Problem statement -> Convert everything from the line containing "This screenshot has" down to the line containing "center [964, 62]." in the data below into a numbered list, skipping blank lines. Leave the pictures out of your answer.

Given data ->
^^^^^^^^^^^^^^^^

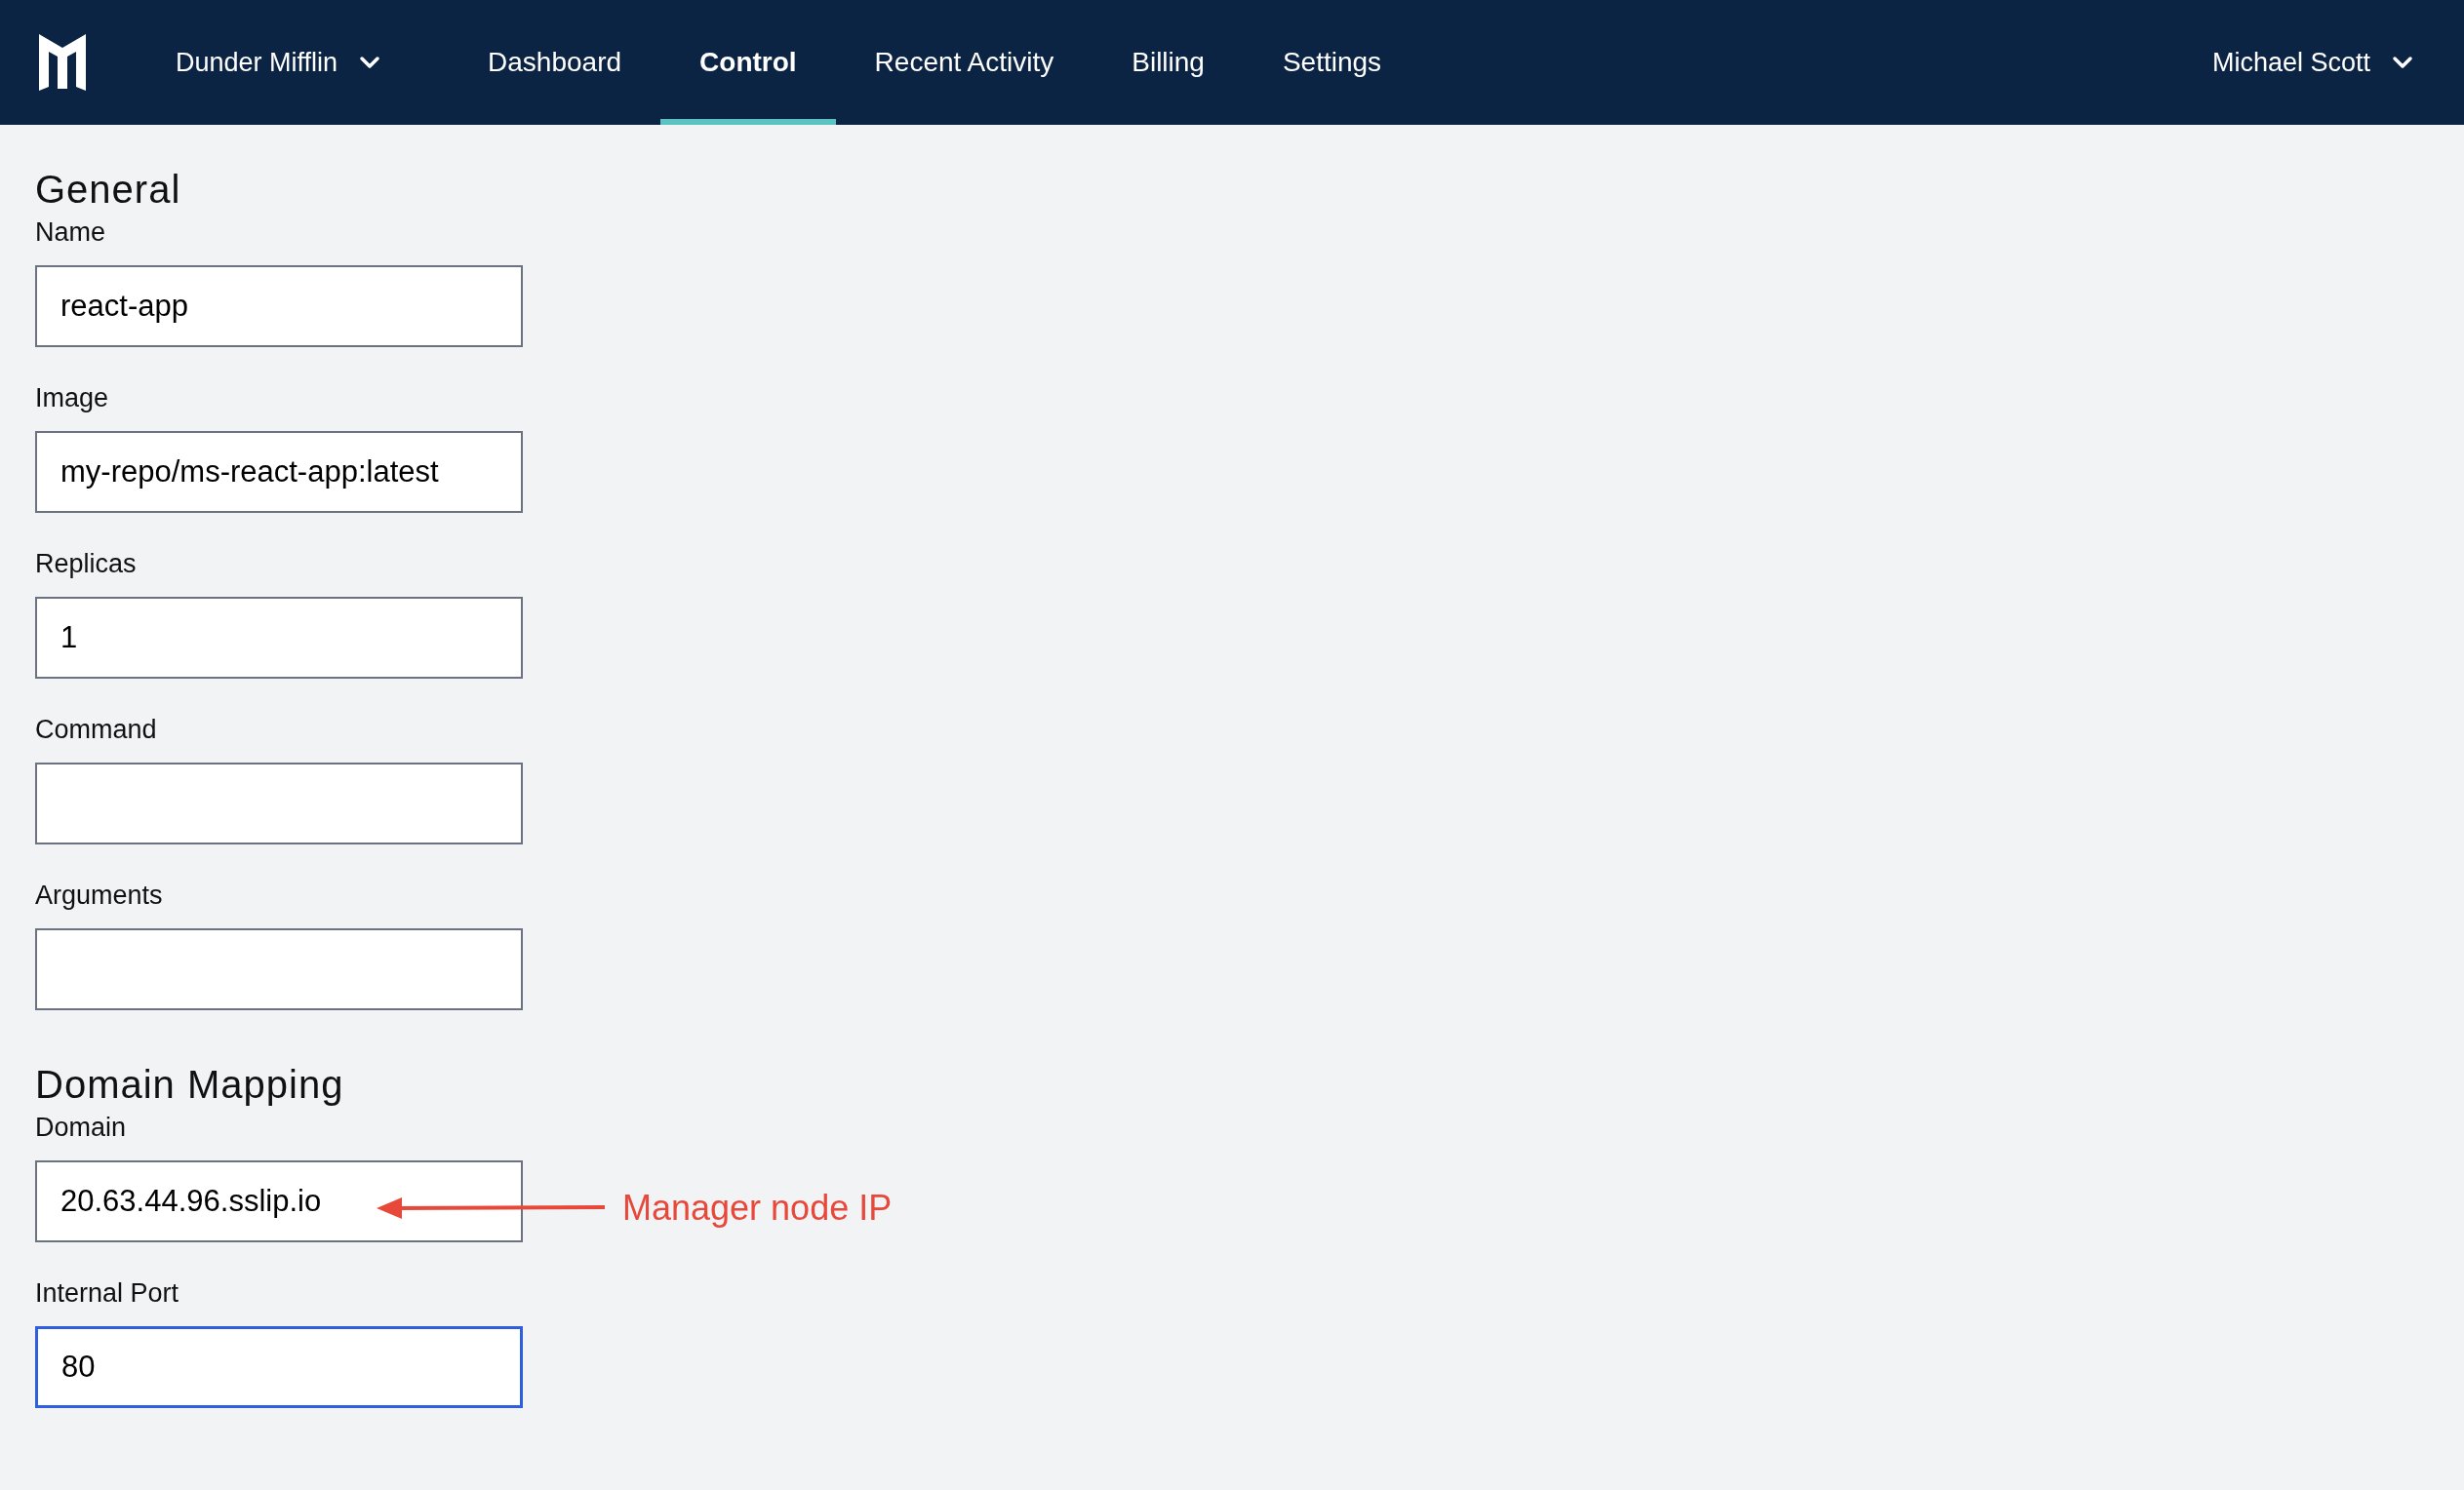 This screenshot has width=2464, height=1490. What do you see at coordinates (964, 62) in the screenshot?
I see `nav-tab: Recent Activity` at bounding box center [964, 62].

^^^^^^^^^^^^^^^^

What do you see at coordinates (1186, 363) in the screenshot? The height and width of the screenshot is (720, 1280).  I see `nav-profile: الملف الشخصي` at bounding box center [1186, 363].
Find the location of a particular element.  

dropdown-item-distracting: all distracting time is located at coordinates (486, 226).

^^^^^^^^^^^^^^^^

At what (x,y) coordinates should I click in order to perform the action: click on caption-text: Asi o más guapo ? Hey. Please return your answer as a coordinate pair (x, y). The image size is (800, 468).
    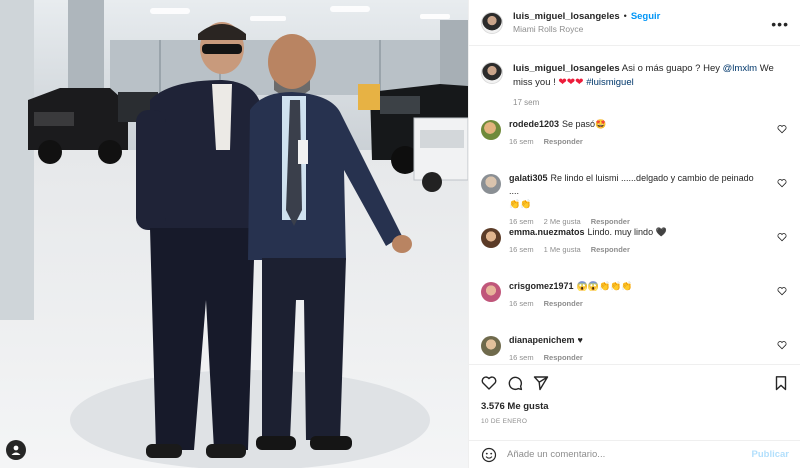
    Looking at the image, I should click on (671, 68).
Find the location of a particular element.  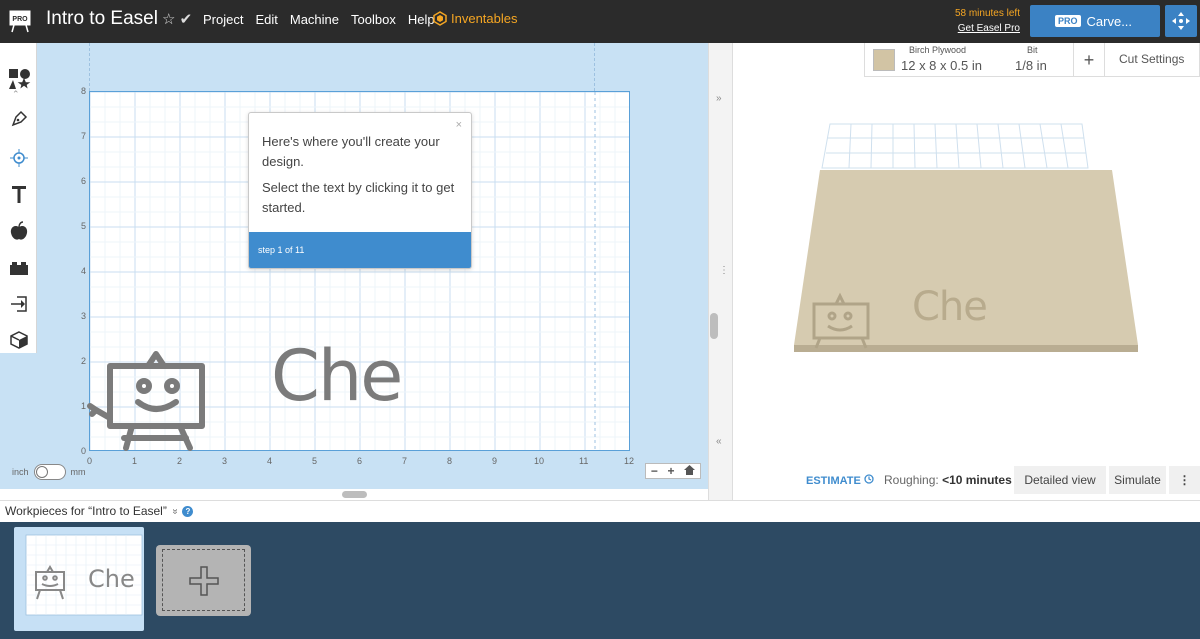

^^^^^^^^^^^^^^^^

Answer to this task ->
1.  This screenshot has width=2464, height=1490. What do you see at coordinates (964, 62) in the screenshot?
2. I see `nav-tab: Recent Activity` at bounding box center [964, 62].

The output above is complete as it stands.